[Date Prev][Date Next][Thread Prev][Thread Next][Date Index][Thread Index]

20060105: LDM unexpected death and logging problems



>From: Ben Cotton <address@hidden>
>Organization: Purdue
>Keywords: 200601051759.k05Hxb7s007809 LDM 6.4.2 pqact exit

Hi Ben,

re:
>My LDM 6.4.2 build on weather.eas.purdue.edu has developed the nasty habit 
>of dying unexpectedly.  There's been no pattern that I've been able to 
>determine, except that it generally happens overnight in oder to make sure 
>I don't catch it for hours.  I've asked our department computing support 
>staff to check the system logs for anything that might be a trigger, since 
>the ldmd.log contains very little information...

We can't tell what the problem might be without being able to see
your log file(s).  We will also need specific information on your
platform (i.e., OS and version, RAM, etc.).

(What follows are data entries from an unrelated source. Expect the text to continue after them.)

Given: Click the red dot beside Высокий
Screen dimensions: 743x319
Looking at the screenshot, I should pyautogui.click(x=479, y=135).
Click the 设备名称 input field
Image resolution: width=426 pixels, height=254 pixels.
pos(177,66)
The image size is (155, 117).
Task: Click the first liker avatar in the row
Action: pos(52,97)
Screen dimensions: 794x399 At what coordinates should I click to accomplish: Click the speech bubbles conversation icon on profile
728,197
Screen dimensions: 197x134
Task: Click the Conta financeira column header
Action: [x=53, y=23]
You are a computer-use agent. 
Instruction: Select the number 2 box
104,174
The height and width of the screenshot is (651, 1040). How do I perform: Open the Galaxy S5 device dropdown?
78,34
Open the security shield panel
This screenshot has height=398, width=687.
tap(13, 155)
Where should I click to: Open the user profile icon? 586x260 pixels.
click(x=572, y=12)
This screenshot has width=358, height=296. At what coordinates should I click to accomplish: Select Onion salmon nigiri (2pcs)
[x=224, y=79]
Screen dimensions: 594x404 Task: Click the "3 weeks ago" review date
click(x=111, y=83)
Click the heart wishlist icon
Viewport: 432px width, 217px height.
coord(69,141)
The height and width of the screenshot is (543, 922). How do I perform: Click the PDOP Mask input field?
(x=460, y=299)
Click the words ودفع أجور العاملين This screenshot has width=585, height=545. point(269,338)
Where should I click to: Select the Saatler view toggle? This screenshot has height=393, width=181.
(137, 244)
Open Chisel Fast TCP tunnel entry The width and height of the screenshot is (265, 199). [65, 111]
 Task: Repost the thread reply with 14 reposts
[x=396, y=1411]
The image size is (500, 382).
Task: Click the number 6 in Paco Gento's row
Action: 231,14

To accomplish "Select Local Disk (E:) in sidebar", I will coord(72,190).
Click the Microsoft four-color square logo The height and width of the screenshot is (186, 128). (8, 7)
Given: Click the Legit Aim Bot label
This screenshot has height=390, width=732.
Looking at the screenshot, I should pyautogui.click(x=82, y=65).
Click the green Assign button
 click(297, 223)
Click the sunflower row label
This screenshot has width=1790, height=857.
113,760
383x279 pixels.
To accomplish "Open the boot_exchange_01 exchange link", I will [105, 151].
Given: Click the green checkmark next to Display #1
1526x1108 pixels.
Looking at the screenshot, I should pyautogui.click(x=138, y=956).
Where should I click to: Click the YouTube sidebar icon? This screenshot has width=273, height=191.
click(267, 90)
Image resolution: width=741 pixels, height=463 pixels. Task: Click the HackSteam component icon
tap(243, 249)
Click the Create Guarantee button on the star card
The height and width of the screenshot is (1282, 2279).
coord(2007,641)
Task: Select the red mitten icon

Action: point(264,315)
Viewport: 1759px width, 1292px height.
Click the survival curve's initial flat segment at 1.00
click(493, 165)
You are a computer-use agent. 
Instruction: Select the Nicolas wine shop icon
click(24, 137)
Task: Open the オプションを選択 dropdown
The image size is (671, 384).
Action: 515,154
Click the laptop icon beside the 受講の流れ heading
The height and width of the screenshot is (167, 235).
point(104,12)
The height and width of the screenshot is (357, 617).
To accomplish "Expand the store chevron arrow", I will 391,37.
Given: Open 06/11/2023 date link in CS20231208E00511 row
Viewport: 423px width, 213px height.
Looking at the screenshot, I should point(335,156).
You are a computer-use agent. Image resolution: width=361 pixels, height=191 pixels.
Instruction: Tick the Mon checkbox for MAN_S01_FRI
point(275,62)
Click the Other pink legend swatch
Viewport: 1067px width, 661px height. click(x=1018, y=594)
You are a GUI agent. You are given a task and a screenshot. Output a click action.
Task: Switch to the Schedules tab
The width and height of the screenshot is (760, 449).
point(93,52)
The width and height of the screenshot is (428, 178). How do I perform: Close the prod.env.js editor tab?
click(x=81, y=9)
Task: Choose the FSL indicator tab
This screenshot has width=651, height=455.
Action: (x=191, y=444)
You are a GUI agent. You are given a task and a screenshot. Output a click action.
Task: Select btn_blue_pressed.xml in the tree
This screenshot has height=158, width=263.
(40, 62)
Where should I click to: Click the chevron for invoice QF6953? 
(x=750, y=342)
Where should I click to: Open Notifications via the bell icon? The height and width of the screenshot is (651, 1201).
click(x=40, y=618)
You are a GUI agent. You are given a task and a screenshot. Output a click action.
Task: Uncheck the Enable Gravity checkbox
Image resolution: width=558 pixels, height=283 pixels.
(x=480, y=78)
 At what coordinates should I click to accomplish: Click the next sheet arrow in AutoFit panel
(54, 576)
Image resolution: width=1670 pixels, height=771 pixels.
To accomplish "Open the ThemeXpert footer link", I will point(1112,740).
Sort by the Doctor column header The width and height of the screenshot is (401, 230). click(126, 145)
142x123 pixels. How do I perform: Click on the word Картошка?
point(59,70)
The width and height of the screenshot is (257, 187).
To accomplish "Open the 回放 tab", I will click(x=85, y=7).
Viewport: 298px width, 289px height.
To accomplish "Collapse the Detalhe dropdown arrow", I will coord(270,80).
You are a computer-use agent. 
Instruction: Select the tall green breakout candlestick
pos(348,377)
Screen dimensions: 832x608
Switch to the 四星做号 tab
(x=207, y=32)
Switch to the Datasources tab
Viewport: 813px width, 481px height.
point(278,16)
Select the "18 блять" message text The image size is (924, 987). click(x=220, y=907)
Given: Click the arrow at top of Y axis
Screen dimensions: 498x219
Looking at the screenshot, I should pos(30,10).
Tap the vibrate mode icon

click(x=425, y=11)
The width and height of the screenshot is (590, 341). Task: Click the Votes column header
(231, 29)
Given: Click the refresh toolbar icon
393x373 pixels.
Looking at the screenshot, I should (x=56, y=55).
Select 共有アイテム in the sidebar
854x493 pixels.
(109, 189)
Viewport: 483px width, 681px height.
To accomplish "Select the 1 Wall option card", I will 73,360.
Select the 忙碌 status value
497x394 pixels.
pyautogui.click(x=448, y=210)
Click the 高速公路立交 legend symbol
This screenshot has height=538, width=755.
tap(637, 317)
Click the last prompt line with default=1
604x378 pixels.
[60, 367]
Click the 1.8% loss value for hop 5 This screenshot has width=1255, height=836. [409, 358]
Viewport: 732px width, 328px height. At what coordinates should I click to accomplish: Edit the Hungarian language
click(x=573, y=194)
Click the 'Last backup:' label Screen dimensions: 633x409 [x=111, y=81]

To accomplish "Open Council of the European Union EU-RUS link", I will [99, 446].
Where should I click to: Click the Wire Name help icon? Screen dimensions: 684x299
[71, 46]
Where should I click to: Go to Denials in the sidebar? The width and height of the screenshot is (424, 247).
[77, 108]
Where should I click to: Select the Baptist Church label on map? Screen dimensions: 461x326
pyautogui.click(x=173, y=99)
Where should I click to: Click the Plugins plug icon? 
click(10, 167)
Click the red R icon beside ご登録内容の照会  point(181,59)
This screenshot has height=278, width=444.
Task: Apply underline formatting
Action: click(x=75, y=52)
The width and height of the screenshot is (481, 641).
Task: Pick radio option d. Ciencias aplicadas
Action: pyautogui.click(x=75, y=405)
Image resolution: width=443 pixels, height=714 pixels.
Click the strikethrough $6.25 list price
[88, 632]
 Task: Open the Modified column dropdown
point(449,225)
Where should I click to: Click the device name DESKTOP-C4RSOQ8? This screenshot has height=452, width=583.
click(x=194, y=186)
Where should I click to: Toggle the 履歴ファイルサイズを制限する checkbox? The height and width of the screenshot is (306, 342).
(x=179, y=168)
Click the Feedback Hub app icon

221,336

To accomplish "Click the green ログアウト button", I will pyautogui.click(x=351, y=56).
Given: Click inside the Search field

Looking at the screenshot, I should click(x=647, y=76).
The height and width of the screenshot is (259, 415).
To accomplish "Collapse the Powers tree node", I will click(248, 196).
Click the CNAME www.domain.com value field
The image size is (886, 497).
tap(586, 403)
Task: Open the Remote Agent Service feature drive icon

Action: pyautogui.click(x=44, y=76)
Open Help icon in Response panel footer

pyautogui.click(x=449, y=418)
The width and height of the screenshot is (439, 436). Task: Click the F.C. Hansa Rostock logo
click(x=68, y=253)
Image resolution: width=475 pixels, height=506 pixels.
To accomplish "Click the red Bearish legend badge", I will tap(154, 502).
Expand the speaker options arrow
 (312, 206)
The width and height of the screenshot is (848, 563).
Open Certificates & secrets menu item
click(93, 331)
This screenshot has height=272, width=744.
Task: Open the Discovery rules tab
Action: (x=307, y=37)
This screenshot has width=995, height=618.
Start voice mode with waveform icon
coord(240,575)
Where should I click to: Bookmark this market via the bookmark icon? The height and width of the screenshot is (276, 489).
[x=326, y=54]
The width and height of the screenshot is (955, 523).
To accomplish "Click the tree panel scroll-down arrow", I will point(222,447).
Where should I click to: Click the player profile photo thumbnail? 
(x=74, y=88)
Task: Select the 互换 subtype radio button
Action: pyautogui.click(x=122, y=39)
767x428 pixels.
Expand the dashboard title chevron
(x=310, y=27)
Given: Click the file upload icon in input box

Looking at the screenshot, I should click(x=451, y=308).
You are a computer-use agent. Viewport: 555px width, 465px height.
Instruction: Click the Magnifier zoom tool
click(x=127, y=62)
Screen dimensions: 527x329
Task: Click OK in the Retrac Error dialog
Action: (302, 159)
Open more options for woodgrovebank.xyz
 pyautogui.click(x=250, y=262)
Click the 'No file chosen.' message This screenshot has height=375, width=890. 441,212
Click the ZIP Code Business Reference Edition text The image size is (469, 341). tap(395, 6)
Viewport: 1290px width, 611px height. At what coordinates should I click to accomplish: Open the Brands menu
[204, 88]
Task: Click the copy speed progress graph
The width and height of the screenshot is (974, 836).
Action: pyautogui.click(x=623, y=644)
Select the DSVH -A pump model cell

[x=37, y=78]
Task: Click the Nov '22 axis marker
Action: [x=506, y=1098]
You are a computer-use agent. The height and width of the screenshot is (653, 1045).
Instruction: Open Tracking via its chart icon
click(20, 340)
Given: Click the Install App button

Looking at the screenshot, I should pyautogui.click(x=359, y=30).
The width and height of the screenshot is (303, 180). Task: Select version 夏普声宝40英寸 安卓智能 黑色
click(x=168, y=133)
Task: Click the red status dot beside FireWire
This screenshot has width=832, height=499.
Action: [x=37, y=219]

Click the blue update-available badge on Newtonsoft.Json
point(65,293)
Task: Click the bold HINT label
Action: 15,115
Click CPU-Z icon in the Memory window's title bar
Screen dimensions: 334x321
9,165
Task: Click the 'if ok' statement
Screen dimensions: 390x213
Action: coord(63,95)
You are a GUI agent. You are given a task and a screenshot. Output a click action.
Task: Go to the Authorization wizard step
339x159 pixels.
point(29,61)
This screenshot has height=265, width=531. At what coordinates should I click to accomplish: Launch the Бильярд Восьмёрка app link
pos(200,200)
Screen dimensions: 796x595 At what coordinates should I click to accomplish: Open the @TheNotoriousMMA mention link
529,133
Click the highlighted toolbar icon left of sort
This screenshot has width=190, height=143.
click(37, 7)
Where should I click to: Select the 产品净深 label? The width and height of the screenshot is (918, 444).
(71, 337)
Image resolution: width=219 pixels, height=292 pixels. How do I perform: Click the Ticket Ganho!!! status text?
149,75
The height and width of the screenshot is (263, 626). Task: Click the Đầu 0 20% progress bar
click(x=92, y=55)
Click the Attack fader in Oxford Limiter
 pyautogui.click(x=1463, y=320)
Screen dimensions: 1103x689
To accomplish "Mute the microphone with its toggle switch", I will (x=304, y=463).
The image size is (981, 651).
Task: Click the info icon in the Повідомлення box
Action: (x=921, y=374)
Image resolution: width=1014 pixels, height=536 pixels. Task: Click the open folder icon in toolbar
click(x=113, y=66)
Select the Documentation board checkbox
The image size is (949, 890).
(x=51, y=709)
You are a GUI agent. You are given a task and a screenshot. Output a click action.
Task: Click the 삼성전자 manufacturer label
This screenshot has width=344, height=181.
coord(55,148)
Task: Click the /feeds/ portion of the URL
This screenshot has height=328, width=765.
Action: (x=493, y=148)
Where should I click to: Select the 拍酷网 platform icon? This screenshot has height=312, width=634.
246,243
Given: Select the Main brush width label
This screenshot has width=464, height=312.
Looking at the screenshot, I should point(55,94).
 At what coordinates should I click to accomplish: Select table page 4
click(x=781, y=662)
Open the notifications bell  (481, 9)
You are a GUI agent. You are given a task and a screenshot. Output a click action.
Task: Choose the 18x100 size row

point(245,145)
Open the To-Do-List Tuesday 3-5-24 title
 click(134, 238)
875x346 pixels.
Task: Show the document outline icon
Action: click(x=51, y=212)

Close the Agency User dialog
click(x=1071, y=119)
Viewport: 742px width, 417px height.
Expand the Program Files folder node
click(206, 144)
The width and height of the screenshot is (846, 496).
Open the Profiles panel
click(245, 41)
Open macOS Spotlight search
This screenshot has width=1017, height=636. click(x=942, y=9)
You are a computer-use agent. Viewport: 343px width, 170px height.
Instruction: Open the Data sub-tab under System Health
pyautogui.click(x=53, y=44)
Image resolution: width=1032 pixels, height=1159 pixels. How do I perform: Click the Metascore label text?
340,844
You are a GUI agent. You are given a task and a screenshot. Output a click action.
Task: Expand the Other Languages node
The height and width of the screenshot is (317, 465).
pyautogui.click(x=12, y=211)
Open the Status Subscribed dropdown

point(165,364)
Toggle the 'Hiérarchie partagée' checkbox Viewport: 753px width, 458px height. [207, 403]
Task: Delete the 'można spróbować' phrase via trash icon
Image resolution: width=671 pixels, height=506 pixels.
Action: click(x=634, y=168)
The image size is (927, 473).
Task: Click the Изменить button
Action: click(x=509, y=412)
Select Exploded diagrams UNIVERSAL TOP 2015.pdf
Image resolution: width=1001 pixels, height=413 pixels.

>only that pqact received 
>an interrupt and is exiting

What 'interrupt' (signal)?

>(and in a bit of extra fun, for some reason 
>after I manually rotated the logs - cron isn't working properly for some 
>reason, long story - the new ldmd.log file remained empty while entries 
>were being written to ldmd.log-1 ).

>Whatever is causing this premature death isn't very polite, as restarting 
>the LDM requires resetting the queue's write-counter.

>A core dump appears 
>in ~ldm at the same time as the LDM dies, and I assume the two are 
>related, but I don't know how to do anything with core files.

Running:

file core        <- substitute the actual name of the core file for 'core'

should tell you what program produced the core file.

>Our other 
>machine, wxp.eas.purdue.edu, is running 6.4.1 (although I'm building 
>6.4.4 on both this afternoon) and has never had this problem.

Is it running the same operating system?  Same version?

>I'm also noticing a what seems like a lack of information in the logs. 
>The only messages that are being written or the WARNs that a write to 
>pipe took x number of seconds.  I've checked /etc/syslog.conf , 
>~/etc/ldmadmin-pl.conf and the pqact entries in ~/etc/ldmd.conf and 
>everything points to /var/log/ldm/ldmd.log .  We put the logs there 
>instead of ~/logs (which I set as a symling to /var/log/ldm ) to skirt the 
>SELINUX issue.

OK, sounds like you are running Linux.  What version?

>Thanks,

Please provide the log file(s) and output from the 'file' command
above so we have a chance to see what may be happening.

>Ben Cotton
>==================
>Ben Cotton, KC9FYX
>LDM Administrator
>Dept of Earth & Atmos. Sci.
>Purdue University
>http://www.funnelfiasco.com
>O: (765) 49-40655
>C: (765) 586-8992

Cheers,

Tom
--
NOTE: All email exchanges with Unidata User Support are recorded in the
Unidata inquiry tracking system and then made publicly available
through the web.  If you do not want to have your interactions made
available in this way, you must let us know in each email you send to us.